[GIVEN INFORMATION]
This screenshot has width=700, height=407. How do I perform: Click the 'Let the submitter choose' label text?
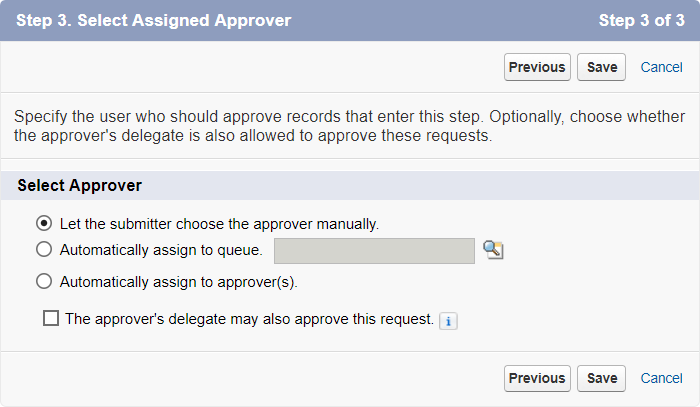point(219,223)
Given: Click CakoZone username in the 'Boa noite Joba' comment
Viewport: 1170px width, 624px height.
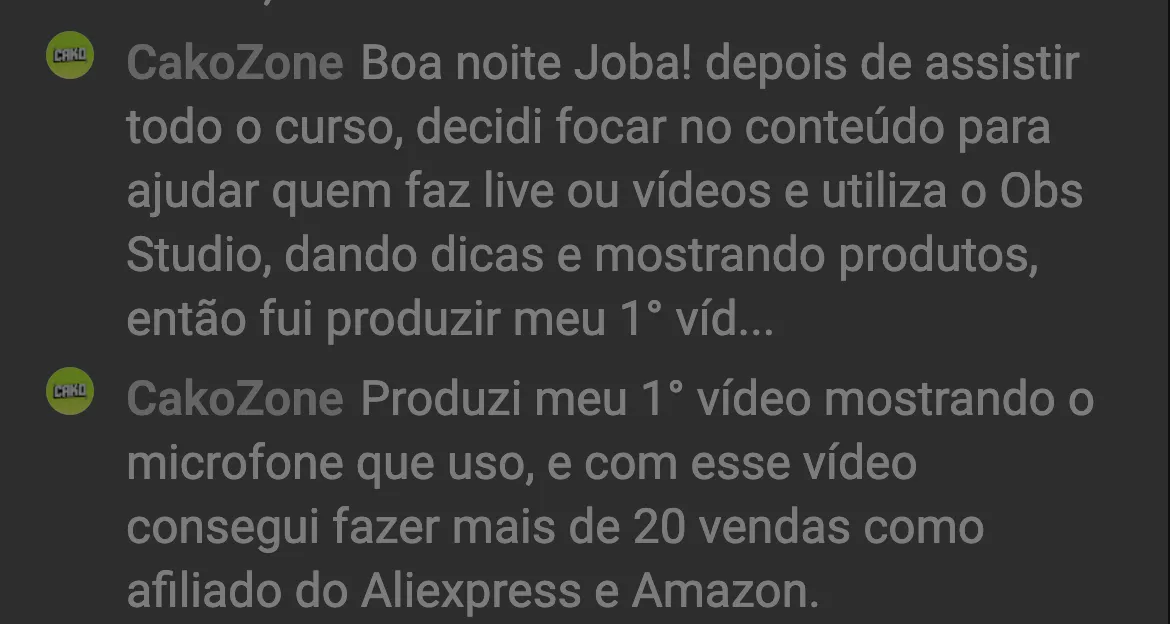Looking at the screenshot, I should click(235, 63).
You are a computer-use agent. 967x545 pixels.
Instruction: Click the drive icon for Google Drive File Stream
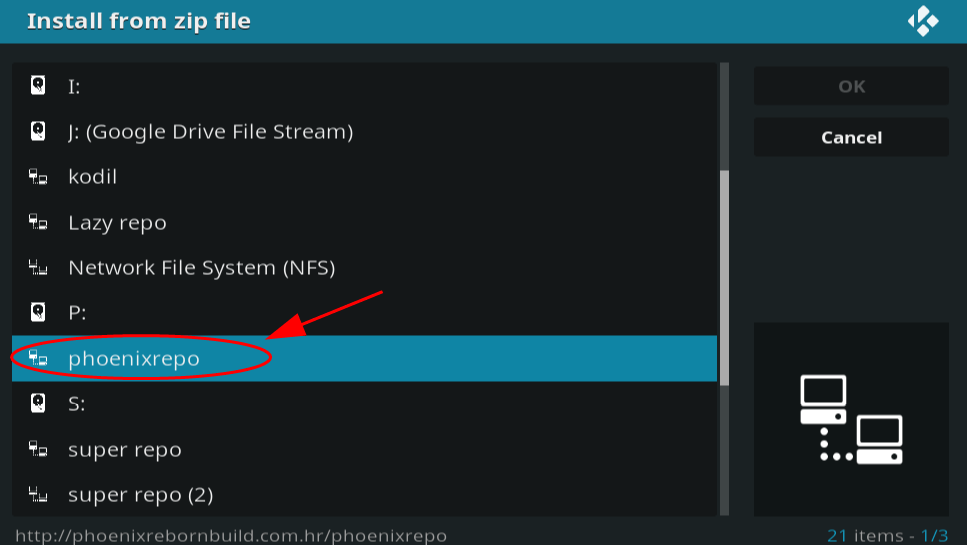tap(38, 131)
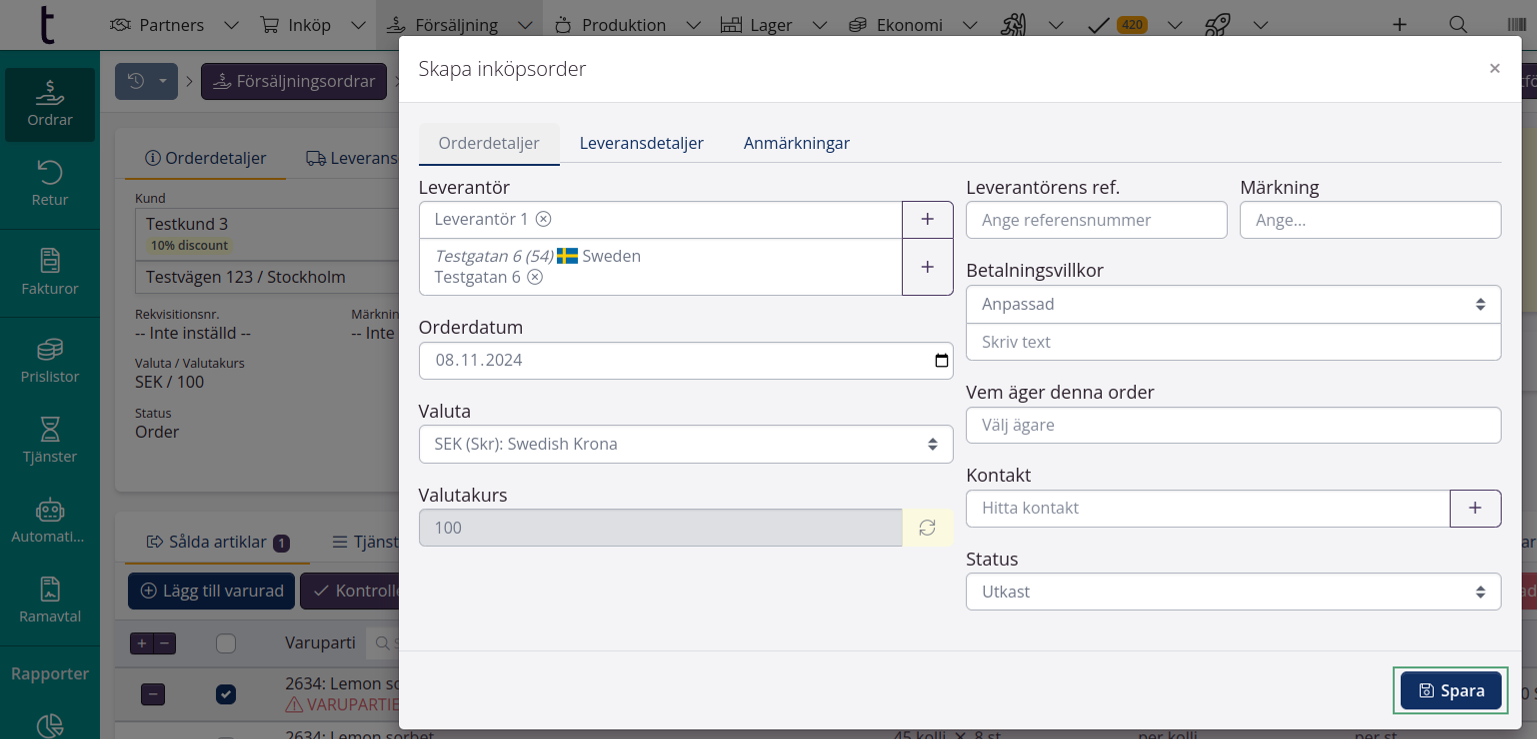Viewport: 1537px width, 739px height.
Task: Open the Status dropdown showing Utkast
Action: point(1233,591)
[/GIVEN INFORMATION]
WORK ITEM: Line by line, restate the data above exactly as it stands, minus the pictures.

WRITTEN SOLUTION:
This screenshot has width=700, height=407. How do I perform: Click the 'Let the submitter choose' label text?
point(219,223)
Given: Click CakoZone username in the 'Boa noite Joba' comment
Viewport: 1170px width, 624px height.
Looking at the screenshot, I should click(235, 63).
You are a computer-use agent. 967x545 pixels.
Instruction: Click the drive icon for Google Drive File Stream
tap(38, 131)
Viewport: 1537px width, 739px height.
Task: Open the Status dropdown showing Utkast
Action: point(1233,591)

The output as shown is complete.